21 October 2019 | We have today celebrated one year until the opening of our 2020 Junior National Games in Launceston, Tasmania with the launch of our new Games logo at Cataract Gorge, Launceston.
The Special Olympics Australia 2020 Junior National Games presented by NAB will be held from 19 – 21 October in Launceston and will see young athletes with an intellectual disability aged 8 to 15 years old come together to compete across five sports: athletics, basketball, gymnastics, soccer and swimming.
Corene Strauss, Chief Executive Officer for Special Olympics Australia said the Junior National Games is a unique opportunity for schools, families, friends and communities connected to intellectual disability from around Australia to be welcomed into the world of Special Olympics and share the joy of sports with all children.
“Our Games provides children with intellectual disabilities activities and sports which meet their individual skill and ability levels, while allowing them to play together in a fun and inclusive environment. We show that all children should be valued for their talents and abilities with children of all abilities taking part and benefitting.
“Our Games are expected to attract 500 participants from Australia and the Asia Pacific region to participate in activities and sports. We are the world’s largest humanitarian and sports organisation, because of our Games.
“Special Olympics provides continuing opportunities for people with intellectual disabilities to develop physical fitness, demonstrate courage, experience joy and participate in the sharing of gifts, skills and friendship.

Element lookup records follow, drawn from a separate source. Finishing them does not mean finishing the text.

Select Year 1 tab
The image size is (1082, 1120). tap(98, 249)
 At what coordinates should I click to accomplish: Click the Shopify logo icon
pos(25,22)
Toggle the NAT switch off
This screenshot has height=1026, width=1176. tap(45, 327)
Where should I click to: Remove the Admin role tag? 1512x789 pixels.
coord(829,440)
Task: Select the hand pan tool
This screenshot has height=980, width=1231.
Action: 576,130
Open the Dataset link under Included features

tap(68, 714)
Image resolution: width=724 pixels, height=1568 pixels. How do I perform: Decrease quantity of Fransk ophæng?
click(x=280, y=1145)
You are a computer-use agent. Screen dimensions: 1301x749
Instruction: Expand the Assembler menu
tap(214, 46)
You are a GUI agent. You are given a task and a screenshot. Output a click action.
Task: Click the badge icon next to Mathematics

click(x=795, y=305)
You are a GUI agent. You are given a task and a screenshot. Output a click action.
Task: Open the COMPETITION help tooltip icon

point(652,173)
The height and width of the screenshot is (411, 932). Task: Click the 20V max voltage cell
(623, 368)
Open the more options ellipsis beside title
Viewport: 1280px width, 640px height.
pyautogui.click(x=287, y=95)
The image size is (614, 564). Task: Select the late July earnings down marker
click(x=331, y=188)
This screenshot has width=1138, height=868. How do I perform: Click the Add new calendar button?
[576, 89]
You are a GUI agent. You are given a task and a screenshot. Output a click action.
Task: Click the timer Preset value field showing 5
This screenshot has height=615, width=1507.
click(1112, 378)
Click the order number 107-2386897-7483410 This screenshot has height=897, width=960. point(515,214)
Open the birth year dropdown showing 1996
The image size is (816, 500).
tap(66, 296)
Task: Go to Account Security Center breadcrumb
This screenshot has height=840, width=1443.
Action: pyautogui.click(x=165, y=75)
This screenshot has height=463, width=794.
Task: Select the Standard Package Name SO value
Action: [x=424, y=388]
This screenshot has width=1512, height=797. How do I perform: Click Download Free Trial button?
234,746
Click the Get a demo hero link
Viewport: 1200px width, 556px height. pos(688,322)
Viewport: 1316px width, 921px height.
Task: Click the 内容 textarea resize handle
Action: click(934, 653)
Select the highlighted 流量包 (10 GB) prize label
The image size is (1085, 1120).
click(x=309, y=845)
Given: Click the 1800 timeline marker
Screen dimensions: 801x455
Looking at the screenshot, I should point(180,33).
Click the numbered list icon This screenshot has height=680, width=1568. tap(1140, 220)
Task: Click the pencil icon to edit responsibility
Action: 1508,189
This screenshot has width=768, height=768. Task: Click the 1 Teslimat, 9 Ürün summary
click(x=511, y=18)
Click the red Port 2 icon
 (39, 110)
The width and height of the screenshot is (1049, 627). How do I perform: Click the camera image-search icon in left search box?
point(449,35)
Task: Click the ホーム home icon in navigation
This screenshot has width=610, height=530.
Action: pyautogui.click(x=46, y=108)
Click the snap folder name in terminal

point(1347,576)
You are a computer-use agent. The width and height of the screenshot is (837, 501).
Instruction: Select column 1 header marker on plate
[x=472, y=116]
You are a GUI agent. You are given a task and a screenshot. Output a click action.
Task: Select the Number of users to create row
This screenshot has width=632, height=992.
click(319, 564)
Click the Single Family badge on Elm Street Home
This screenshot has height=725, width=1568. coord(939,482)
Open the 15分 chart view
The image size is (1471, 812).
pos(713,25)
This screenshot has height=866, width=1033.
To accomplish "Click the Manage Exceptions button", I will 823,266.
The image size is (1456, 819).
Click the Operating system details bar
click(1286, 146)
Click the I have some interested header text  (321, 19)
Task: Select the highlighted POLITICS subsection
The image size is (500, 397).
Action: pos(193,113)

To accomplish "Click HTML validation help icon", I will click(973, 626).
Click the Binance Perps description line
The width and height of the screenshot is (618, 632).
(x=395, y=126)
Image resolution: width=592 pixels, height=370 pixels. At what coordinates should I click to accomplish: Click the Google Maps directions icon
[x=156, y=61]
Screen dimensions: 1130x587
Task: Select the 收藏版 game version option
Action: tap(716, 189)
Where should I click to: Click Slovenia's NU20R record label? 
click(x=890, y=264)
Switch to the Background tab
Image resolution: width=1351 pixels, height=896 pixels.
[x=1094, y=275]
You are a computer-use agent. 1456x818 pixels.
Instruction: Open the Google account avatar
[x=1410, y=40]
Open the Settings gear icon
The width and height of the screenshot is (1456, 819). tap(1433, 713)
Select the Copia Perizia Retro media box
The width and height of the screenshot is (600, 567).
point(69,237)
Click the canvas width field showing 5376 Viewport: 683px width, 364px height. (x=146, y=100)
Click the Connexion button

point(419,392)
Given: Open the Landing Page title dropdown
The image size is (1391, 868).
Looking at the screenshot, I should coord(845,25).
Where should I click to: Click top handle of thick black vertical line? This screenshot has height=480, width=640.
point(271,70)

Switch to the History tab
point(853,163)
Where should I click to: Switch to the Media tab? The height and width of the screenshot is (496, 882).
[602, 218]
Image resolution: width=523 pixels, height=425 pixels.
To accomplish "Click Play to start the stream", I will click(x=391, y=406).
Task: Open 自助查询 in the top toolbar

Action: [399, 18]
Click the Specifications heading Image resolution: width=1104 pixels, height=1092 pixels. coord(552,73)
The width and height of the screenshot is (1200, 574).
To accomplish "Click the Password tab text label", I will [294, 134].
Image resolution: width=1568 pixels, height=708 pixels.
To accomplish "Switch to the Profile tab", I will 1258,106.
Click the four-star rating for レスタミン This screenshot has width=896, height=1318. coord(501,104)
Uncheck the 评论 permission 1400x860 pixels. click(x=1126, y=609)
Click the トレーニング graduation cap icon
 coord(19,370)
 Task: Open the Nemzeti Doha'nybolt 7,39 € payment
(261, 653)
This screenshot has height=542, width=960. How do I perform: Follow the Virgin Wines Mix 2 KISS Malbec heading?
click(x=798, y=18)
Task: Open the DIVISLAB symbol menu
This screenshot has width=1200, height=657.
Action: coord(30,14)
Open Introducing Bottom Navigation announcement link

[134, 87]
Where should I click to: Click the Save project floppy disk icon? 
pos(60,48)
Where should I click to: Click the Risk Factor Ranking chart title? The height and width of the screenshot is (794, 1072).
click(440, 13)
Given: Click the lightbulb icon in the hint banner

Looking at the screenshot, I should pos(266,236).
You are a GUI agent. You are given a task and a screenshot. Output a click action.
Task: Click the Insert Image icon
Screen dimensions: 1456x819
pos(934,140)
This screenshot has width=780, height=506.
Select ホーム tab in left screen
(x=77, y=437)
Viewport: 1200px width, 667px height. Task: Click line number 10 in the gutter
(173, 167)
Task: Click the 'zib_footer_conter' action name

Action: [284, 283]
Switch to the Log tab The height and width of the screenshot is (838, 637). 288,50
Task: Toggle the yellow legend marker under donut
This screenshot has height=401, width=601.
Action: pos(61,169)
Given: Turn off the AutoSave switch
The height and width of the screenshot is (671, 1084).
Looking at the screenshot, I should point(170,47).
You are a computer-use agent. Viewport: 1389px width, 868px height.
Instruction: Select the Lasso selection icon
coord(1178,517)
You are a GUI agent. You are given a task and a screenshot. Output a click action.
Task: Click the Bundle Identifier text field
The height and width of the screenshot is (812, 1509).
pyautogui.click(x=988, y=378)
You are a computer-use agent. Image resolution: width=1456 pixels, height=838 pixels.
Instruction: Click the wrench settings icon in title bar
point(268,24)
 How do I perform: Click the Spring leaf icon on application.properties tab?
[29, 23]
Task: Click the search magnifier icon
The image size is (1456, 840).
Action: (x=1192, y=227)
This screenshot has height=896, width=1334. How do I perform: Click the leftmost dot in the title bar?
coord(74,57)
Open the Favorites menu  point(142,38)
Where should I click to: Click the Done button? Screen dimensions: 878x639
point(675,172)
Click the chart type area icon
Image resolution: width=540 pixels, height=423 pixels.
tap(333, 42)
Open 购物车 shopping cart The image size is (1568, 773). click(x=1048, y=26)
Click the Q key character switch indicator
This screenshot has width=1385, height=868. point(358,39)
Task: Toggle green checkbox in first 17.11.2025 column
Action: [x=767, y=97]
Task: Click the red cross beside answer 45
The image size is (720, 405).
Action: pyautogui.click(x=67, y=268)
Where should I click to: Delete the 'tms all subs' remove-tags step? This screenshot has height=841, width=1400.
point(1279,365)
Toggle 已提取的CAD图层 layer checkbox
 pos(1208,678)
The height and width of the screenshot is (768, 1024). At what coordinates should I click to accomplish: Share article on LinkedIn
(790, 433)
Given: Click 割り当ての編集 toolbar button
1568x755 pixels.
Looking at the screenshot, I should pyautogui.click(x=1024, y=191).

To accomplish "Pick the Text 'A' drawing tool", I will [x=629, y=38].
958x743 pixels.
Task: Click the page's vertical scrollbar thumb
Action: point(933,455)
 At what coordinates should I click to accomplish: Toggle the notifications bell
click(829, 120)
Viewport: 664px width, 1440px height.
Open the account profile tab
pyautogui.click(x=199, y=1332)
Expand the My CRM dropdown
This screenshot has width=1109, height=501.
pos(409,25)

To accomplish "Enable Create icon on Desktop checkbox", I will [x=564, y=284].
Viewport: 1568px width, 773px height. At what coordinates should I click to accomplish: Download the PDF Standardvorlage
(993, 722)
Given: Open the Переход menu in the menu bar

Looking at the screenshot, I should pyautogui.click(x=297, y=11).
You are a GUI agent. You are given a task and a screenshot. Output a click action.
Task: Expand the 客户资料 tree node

“Here in Australia we are part of a global inclusion movement using sport, health, education and leadership programs every day to end discrimination against and empower people with intellectual disabilities. The City of Launceston joins us as part of our inclusion community today.
“Our weekly, grass-roots, sporting opportunities are mirrored by games pathways. Our games pathways lead from local clubs and schools to State Games, National Games, and World Games.
“Today we are celebrating one year until our Junior National Games will be alive right here in beautiful Launceston and unveiling our Junior National Games logo.
“Our Games logos are a distinct expression of each event and are created to reflect not just the location but also the sense of celebration for each event. Our 2020 Junior National Games logo has been selected after a public competition which saw eleven very creative and inspiring designs submitted.
“We’re very excited to launch our logo for Junior National Games today which I’m sure you’ll agree is distinctly Launceston and represents this icon location.
“The successful designer was TasTAFE Graphics and Design student and Launceston local, Jesse Gordon. His design reflects the joy of sport, the enthusiasm of Special Olympics athletes, our celebration of ability whilst representing the uniqueness of Launceston and Tasmania. The local identity of Tasmania is clear and a critical part of our logo.
“The 2020 Junior National Games could not be possible without the help of inclusive partners such as our presenting partner NAB, and major sponsors Tasmanian Government, City of Launceston and Law Enforcement Torch Run,” Ms. Strauss concluded.
Creative rationale for 2020 Junior National Games logo:
The overall shape represents one of Launceston’s most iconic features: The Cataract Gorge, with King’s Bridge in front of it. The figure is ‘leaping out into action’ like athletes, and the gorge cliffs are stylized to resemble triumphant rays associated with celebration and are also reminiscent of thylacine stripes.
Blue is the most prominent colour, its sporty, and represents our rivers. The green represents Tasmania’s lush wilderness and our parks. The yellow represents the enthusiasm of the athletes, and our sunny days. The vermillion is based on our national mineral (Crocoite) and represents the passion of the athletes. In addition, when arranged in portrait / stamp format, the shape of the logo combined with the text and Special Olympics logo vaguely resembles the face of a Tasmanian tiger.